Por: Gustavo Páez Escobar

A 34 años de su primer libro de cuentos –Bajo la piel–, Omar Morales Benítez publica su segunda obra del mismo género, que lleva por título Los ojos del viento. Como en el primer caso, se trata de cuentos breves, trabajados con fuerza sicológica y talento narrativo.

En ambas series se aprecian aspectos comunes que mueven a los personajes dentro de mundos en permanente conflicto. Son personajes extraídos de las bajas esferas sociales, donde proliferan la pobreza, la angustia, el abandono, la desesperanza, la violencia familiar, el desacomodo en el propio entorno. Seres desadaptados y caóticos que deambulan por la vida bajo el peso de las ciegas pasiones o los instintos perversos.

Omar Morales se mete en estos ambientes sórdidos, manejados en ocasiones  por el licor, el sexo y la prostitución, cuando no por el crimen y la depravación moral, para captar mejor la condición humana. Su propósito es presentar al hombre en sus miserias y bajezas, y lo hace con pulso firme y mirada certera, pintando con propiedad y realismo el clima material y síquico de sus criaturas.

Para lograrlo, utiliza un lenguaje recursivo, poético, ágil e impactante (a veces mediante la creación de palabras propicias para el momento narrativo), lenguaje que ha preparado con rigor a través de los años, como es su persistente disciplina literaria. Algunos cuentos parecen poemas. Se nota el celo gramatical, la intención sicológica con que ha forjado el alma  de estos comediantes de la vida errátil, y la precisión de los escenarios donde los ha puesto a actuar. Esto explica el largo lapso corrido entre las dos publicaciones.

Tuvo él la gentileza no solo de anunciarme, años atrás, la lenta elaboración de los nuevos cuentos –siete en total, como un número cabalístico–, sino de hacerme partícipe de su lectura cuando los creyó listos para la imprenta. No se ha dejado manejar por el afán de escribir que acosa a muchos escritores. Por conocer sus altas dotes de cuentista, de las que hace gala en la nueva obra, no dudé en animarlo para que realizara cuanto antes el proyecto de la edición.

Hace 34 años, cuando dio a la estampa los diez cuentos de Bajo la piel, expuse lo siguiente en nota de El Espectador (15-XI-1977): “En cada uno de los relatos se siente la brusquedad de la vida. El hombre, perdido en un laberinto de odios, lágrimas y lacras sociales, no quiere encontrar la salida. Todo lo torna caótico y torturante”.
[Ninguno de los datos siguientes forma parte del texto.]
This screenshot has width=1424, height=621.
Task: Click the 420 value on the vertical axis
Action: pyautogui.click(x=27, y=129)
El mismo enfoque puedo extenderlo a los cuentos actuales. Con esto me reafirmo en el criterio de que la temática narradora de Omar se centra en un solo objetivo: la condición humana. Esta vez es el viento, con sus ojos sutiles,  el que invade los lugares y la intimidad de los seres infelices. Y bramando, todo lo remueve y lo vuelve patético. A veces diáfano. Hay cuentos de esta serie que no dejan un minuto de quietud, un respiro para el sosiego.
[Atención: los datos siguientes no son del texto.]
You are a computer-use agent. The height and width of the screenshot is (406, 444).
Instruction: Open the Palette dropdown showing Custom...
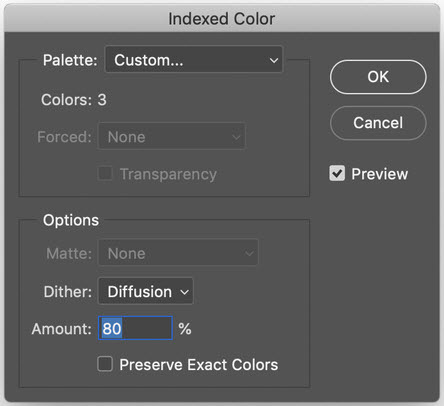pyautogui.click(x=194, y=60)
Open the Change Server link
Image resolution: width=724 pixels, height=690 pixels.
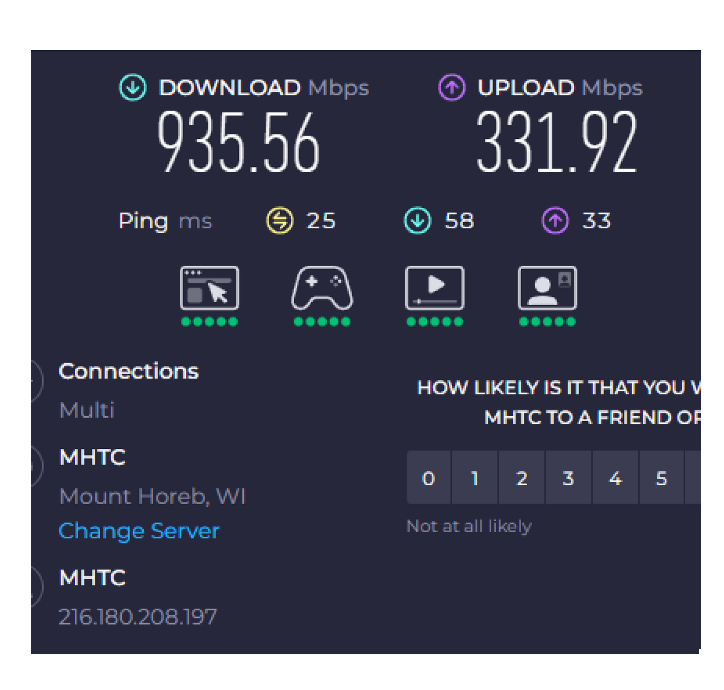click(x=139, y=531)
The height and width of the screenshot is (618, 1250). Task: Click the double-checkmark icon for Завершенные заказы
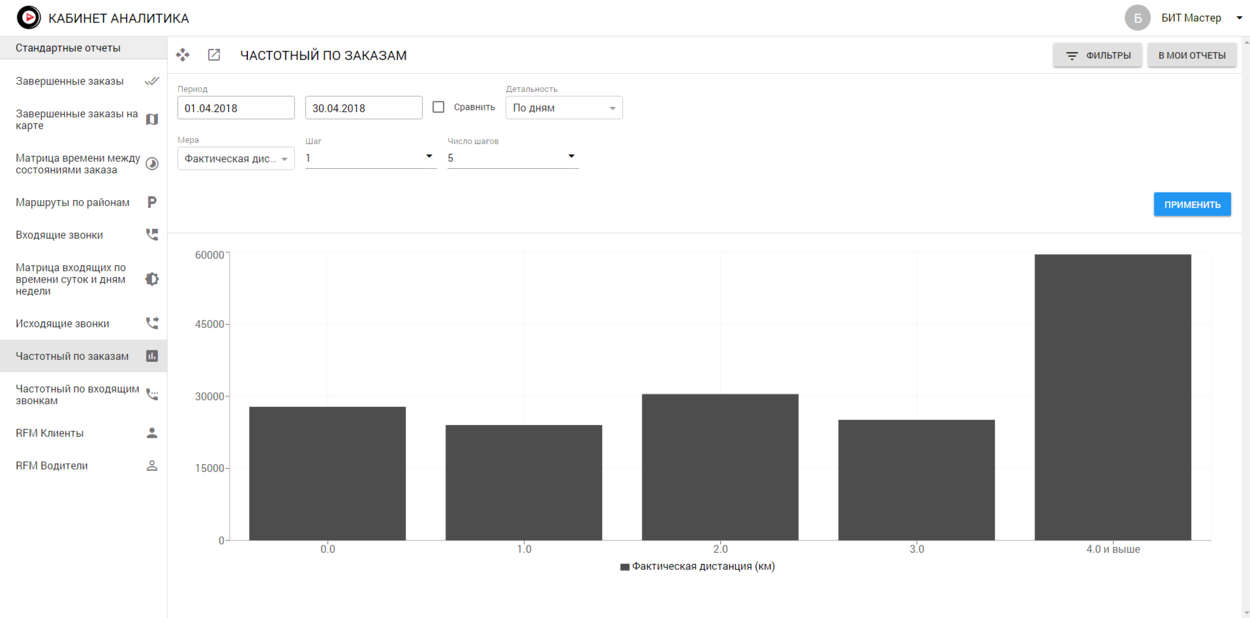(x=152, y=81)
De los nuevos trabajos, hay dos que en mi concepto son los mejor logrados: La señora y Certeza de otras muertes. El primero refleja los genes transmitidos de generación en generación, que alguien, sin embargo, como es el caso de esta historia fantástica, logra purificar.
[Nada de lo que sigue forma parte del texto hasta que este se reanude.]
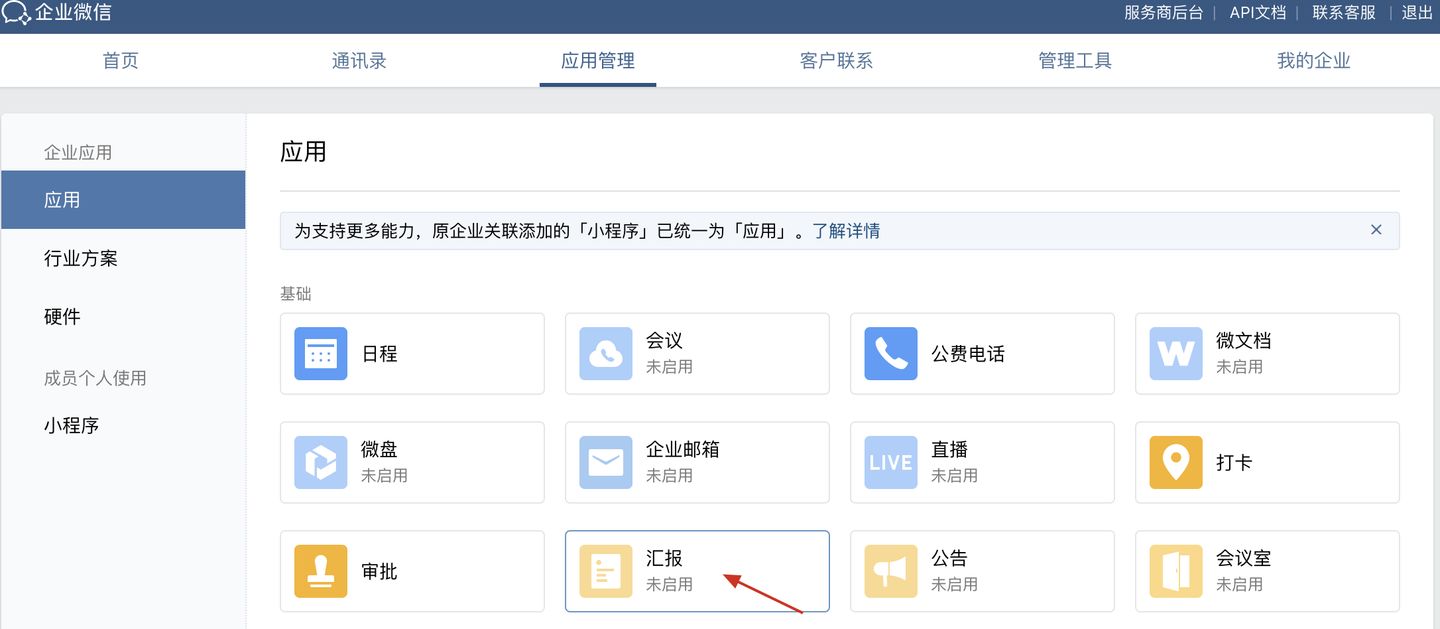1440x629 pixels.
Task: Switch to the 通讯录 tab
Action: click(x=359, y=61)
En Certeza de otras muertes, se tropiezan en ambientes opuestos dos actores de la comedia humana: el muchacho que desea aprender a ser hombre en las celdas oscuras de un prostíbulo, y ella, que le cuenta sus dramas, la violencia vivida en el campo, el salvajismo que ha sufrido a merced de la impiedad del hombre. La muchacha le enseña a ser hombre, y de paso le abre los ojos sobre la farsa del mundo. Son los ojos del viento los que recorren las páginas de estas vidas estremecidas.

El Espectador, Bogotá, 23-III-2011.
Eje 21, Manizales, 25-III-2011.
La Crónica del Quindío, Armenia, 26-III-2011.
Puesto de Combate, No. 77, agosto de 2011.